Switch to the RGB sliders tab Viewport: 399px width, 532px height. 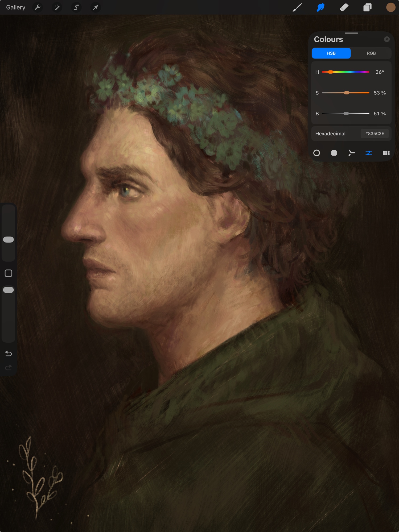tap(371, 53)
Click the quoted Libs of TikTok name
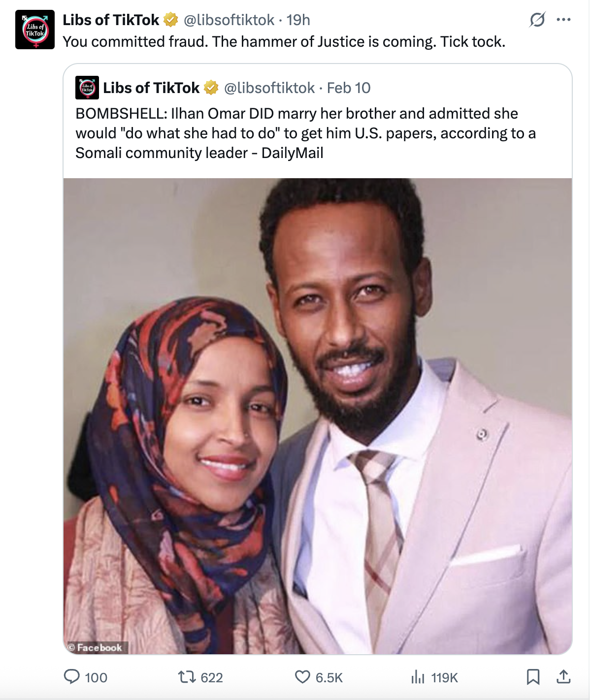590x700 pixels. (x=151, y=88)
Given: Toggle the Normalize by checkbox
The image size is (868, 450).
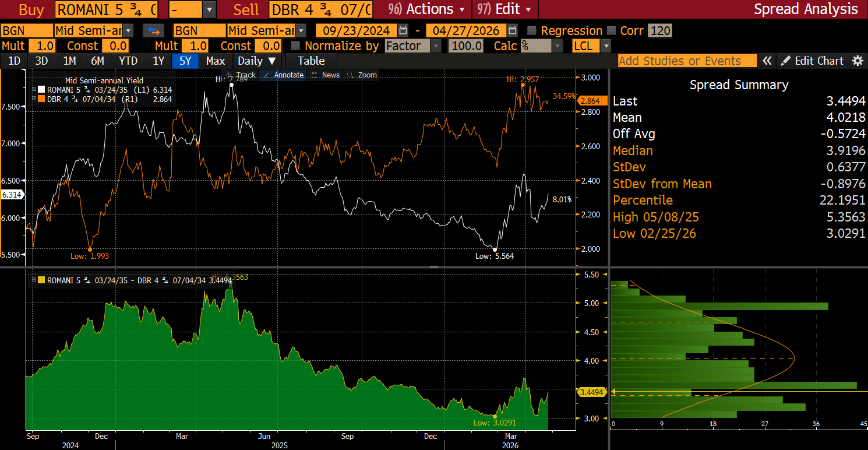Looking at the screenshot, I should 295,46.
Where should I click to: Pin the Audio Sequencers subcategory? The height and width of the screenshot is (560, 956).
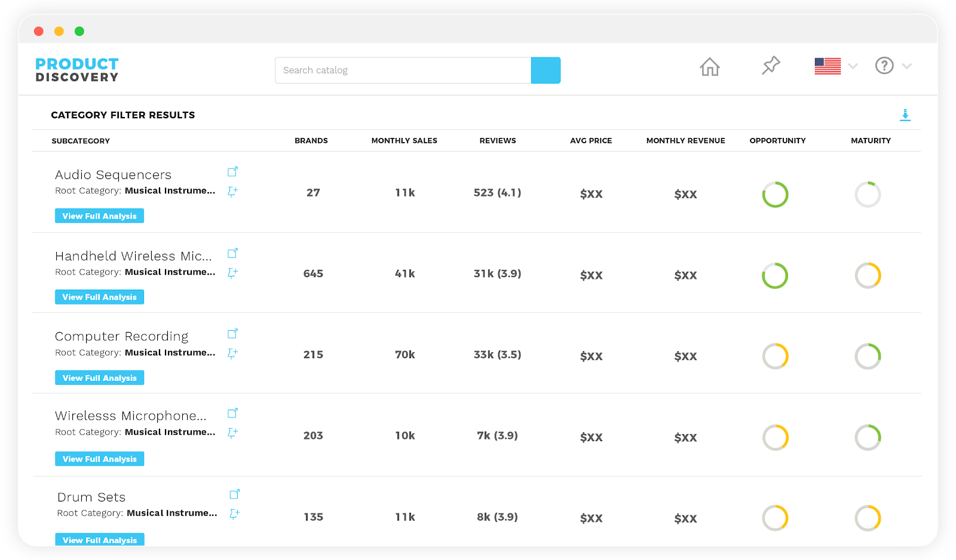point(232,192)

■ **About this task**
Copy exactly, and copy nothing else: the lines from the one containing "Where should I" through the end of the data, both ends included, with pictures left out.

■ **Answer for this exercise**
Where should I click to: Pin the Audio Sequencers subcategory? The height and width of the screenshot is (560, 956).
point(232,192)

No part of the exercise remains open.